##### Excerpt

Clearing a square patch for planting was Peter Backes, 40, who moved to the city from Seattle in August. The software consultant watched the bedlam and blaze of the terrorist attack from his 14th Street office. "Participating [planting bulbs] makes me feel like more of a New Yorker," he said.
Maryanne Doyle, an equity trader wielding a shovel, works on Wall Street and knew people who perished in the Cantor Fitzgerald offices at the trade center.
Speaking of one, she said, "She'd be surprised I came so early on a Sunday morning."
Her friend Mary Ogorzaly heard about the project on the radio: "It's part of the healing, somehow."
The project also attracted people from beyond the city's borders.
A Massachusetts contingent of high school teachers and students left Springfield at 7 a.m. to participate. Each student wrote an essay on why he or she cared enough to come, math teacher Richard W. Seelig said.
Kelly Douglas, 17, who was on her first trip to the city, was dazzled by the skyline against the crystal clear sky: "I see these buildings, and they're gorgeous."
The day of the attack, 16-year-old Jasmine Walker said, "It was silent in the cafeteria." She said she hopes one day to bring her children to this spot on the southern edge of Manhattan, where people line up for sight-seeing ferries -- "bring them here, show them what I did."
Planting the tulips -- exotic orange ones, no less -- by the park's Clinton Castle, a fort dating to the War of 1812, was exceptional in an endeavor composed mostly of daffodils. The project is expected to paint parks bright buttery yellow come March and April.
Park supervisor Phil Lombardi said, "A lot of orange and yellow, you never see that around the castle."
Henry J. Stern, parks commissioner, said the daffodils are especially meaningful: "Yellow is the color of remembrance."
A couple visiting from California were disappointed to find the ferry to Ellis Island shut down but heartened to witness the project.
"See, this is a good world," said Ron Newark, a Santa Maria rancher.

##########
##### Supplied data

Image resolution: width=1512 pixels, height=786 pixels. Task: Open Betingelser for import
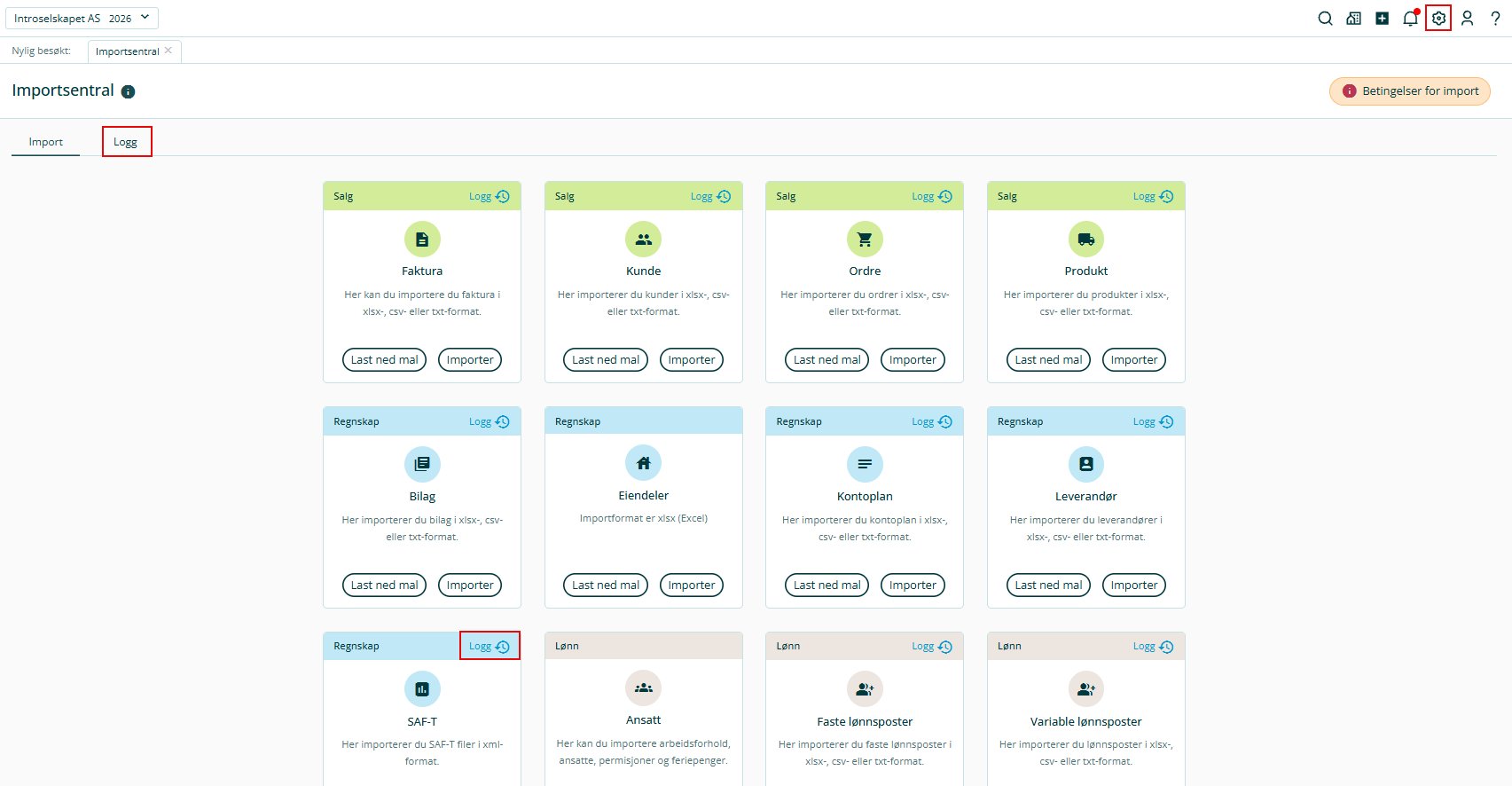(1409, 91)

##########

• **What is needed**: From the excerpt about the bulb planting in Manhattan, quote verbatim the passage starting with "Speaking of one, she" and going on through "W. Seelig said.".

• **The reply**:
Speaking of one, she said, "She'd be surprised I came so early on a Sunday morning."
Her friend Mary Ogorzaly heard about the project on the radio: "It's part of the healing, somehow."
The project also attracted people from beyond the city's borders.
A Massachusetts contingent of high school teachers and students left Springfield at 7 a.m. to participate. Each student wrote an essay on why he or she cared enough to come, math teacher Richard W. Seelig said.